### DESCRIPTION OF THE TASK
Those lines of the records that contain "Given" are to be located and copied.

### MATERIAL FOR THIS EXERCISE

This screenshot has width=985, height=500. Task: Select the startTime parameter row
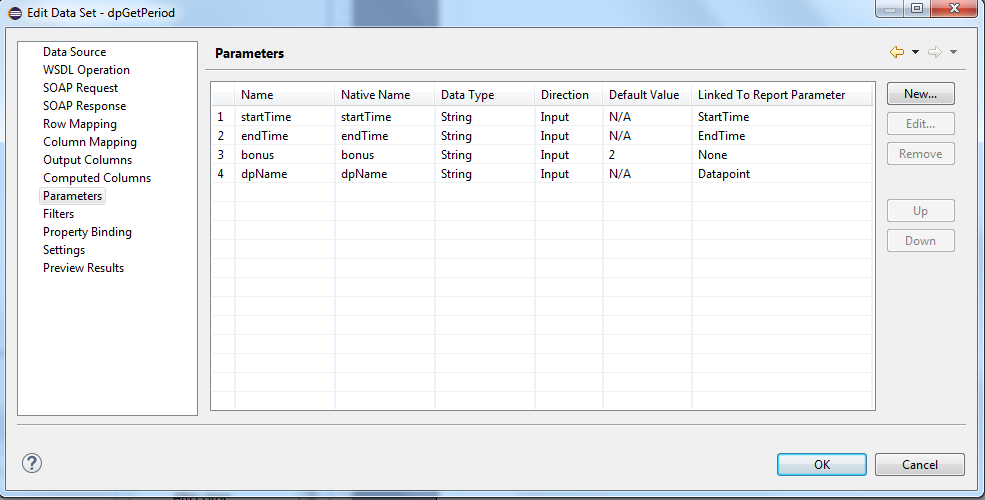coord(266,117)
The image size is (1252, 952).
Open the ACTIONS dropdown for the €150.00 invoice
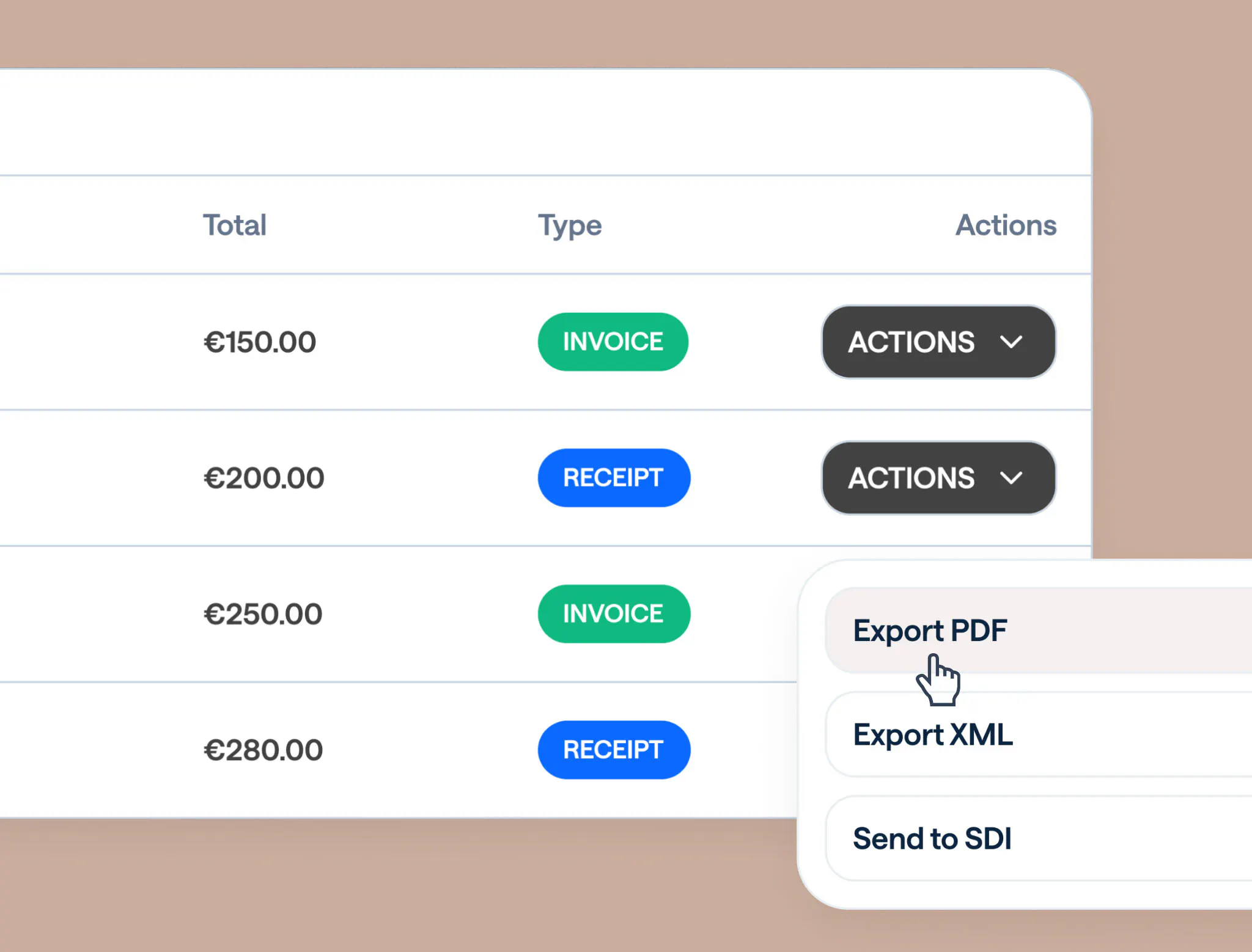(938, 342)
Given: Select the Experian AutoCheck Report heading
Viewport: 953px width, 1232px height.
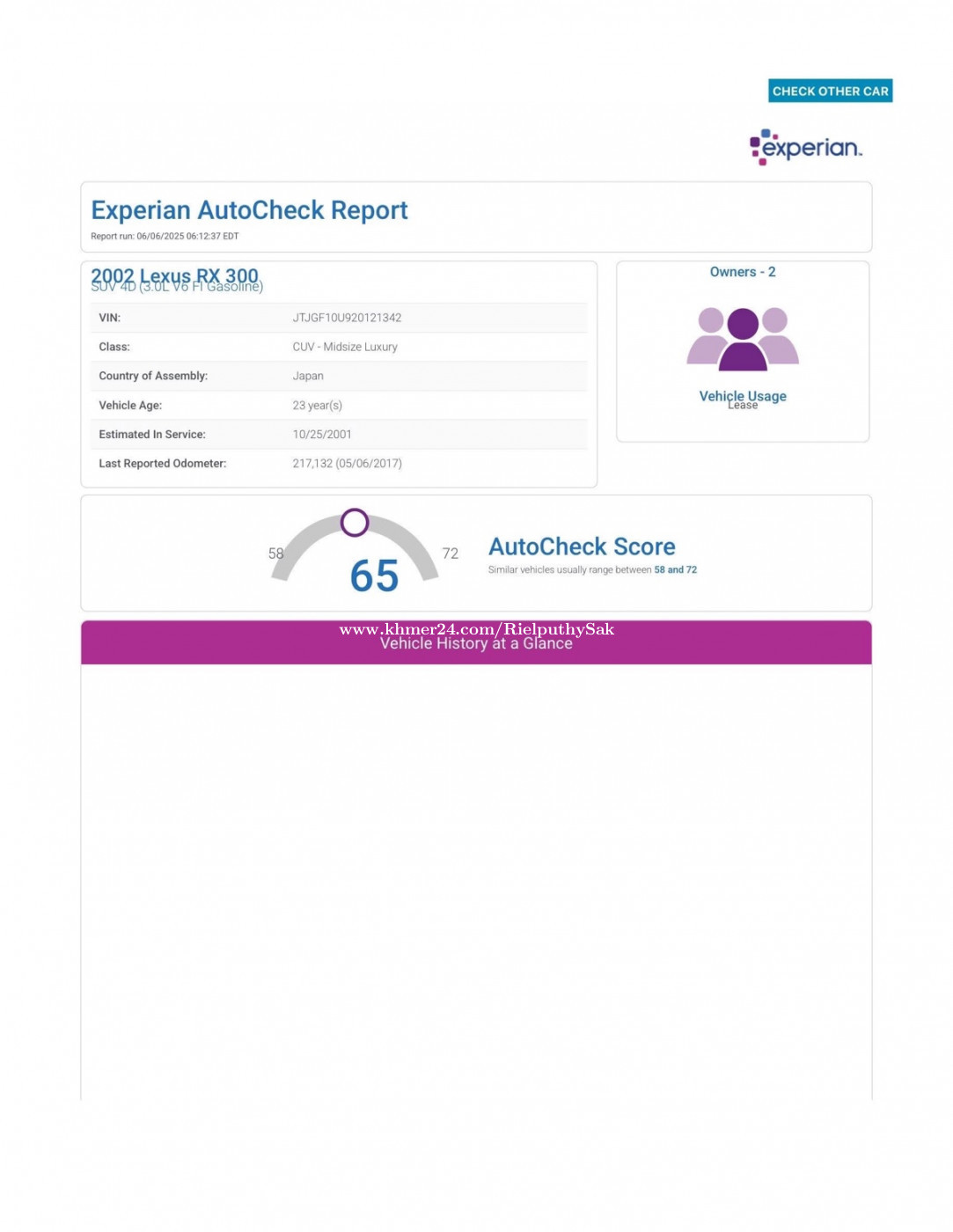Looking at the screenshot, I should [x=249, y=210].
* * *
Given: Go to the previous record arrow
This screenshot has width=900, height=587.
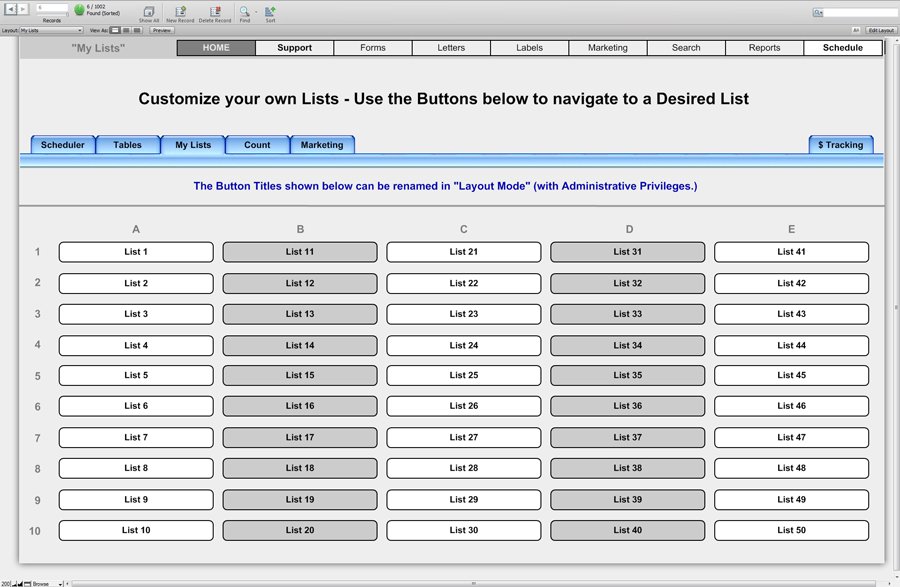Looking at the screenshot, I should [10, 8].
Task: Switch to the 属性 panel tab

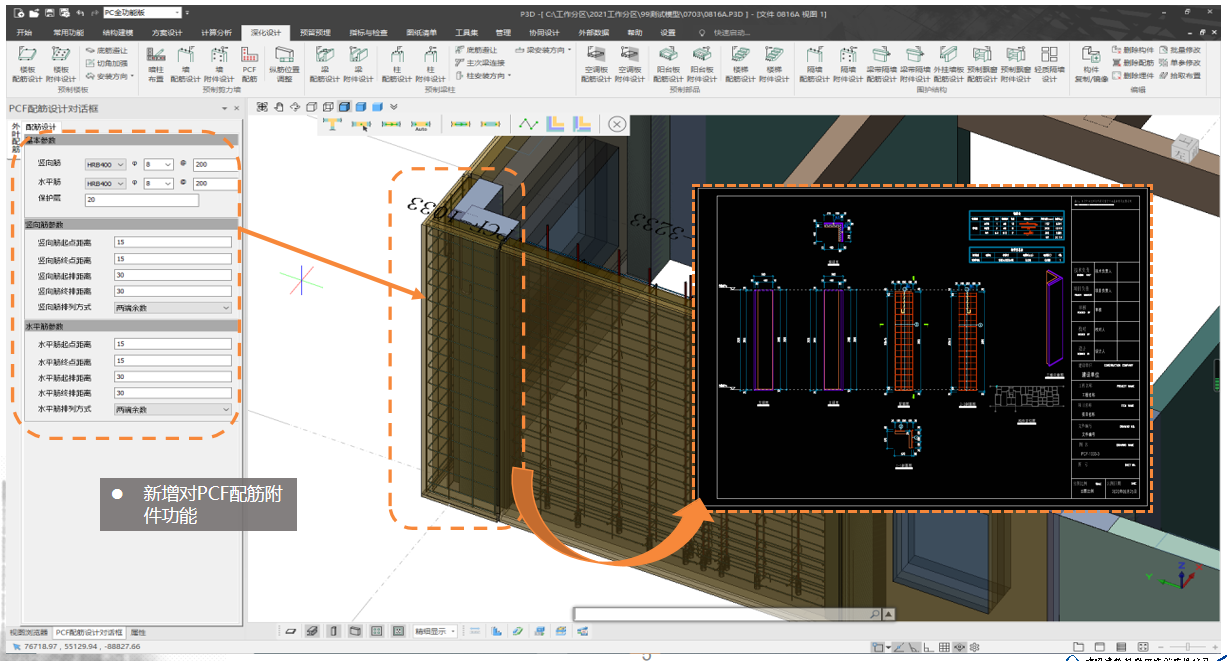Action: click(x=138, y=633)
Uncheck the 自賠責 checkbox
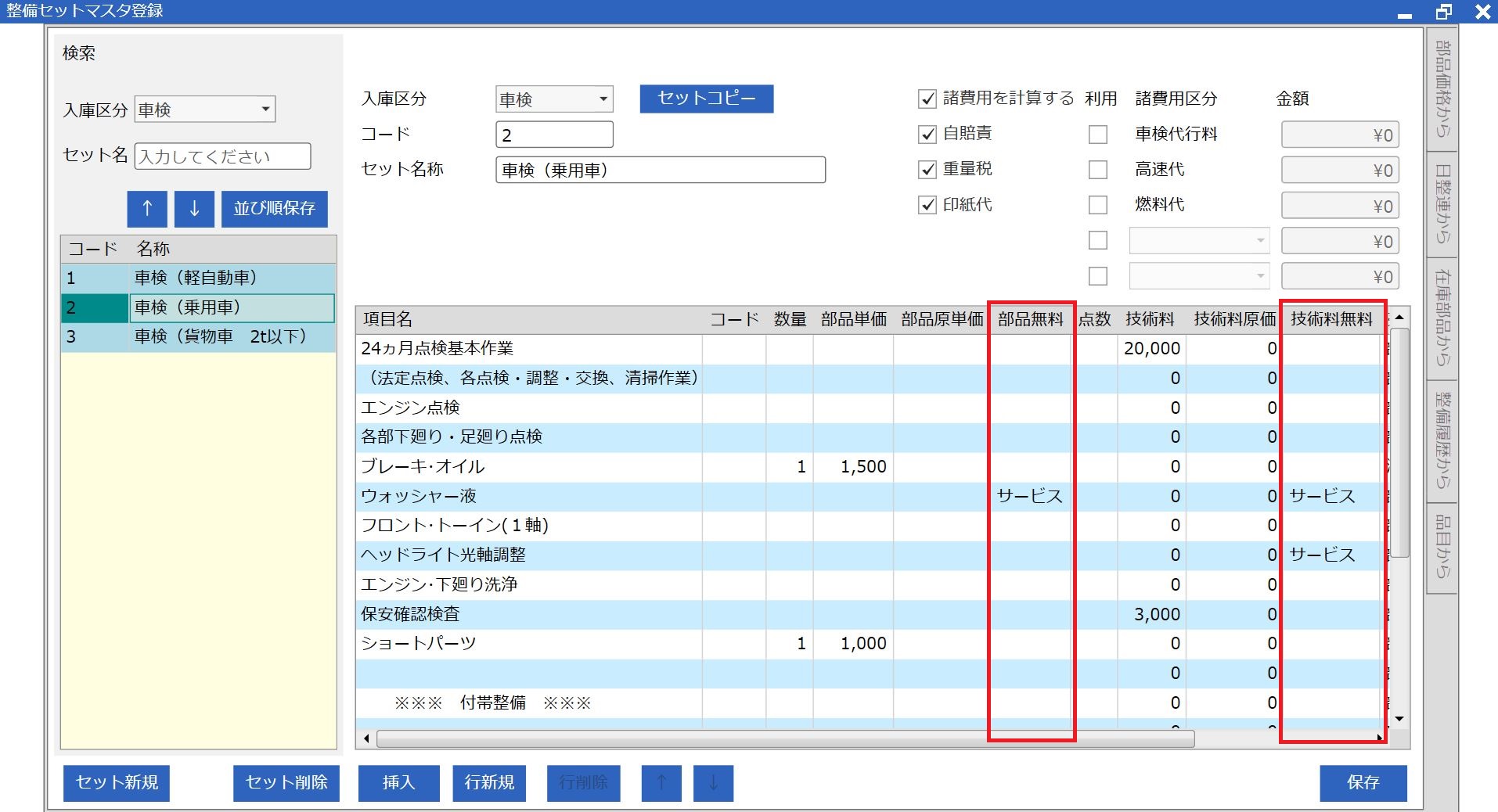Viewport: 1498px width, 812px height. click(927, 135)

### SOLVED PROBLEM
Given: Select the Experian AutoCheck Report heading
Given: Go to the previous record arrow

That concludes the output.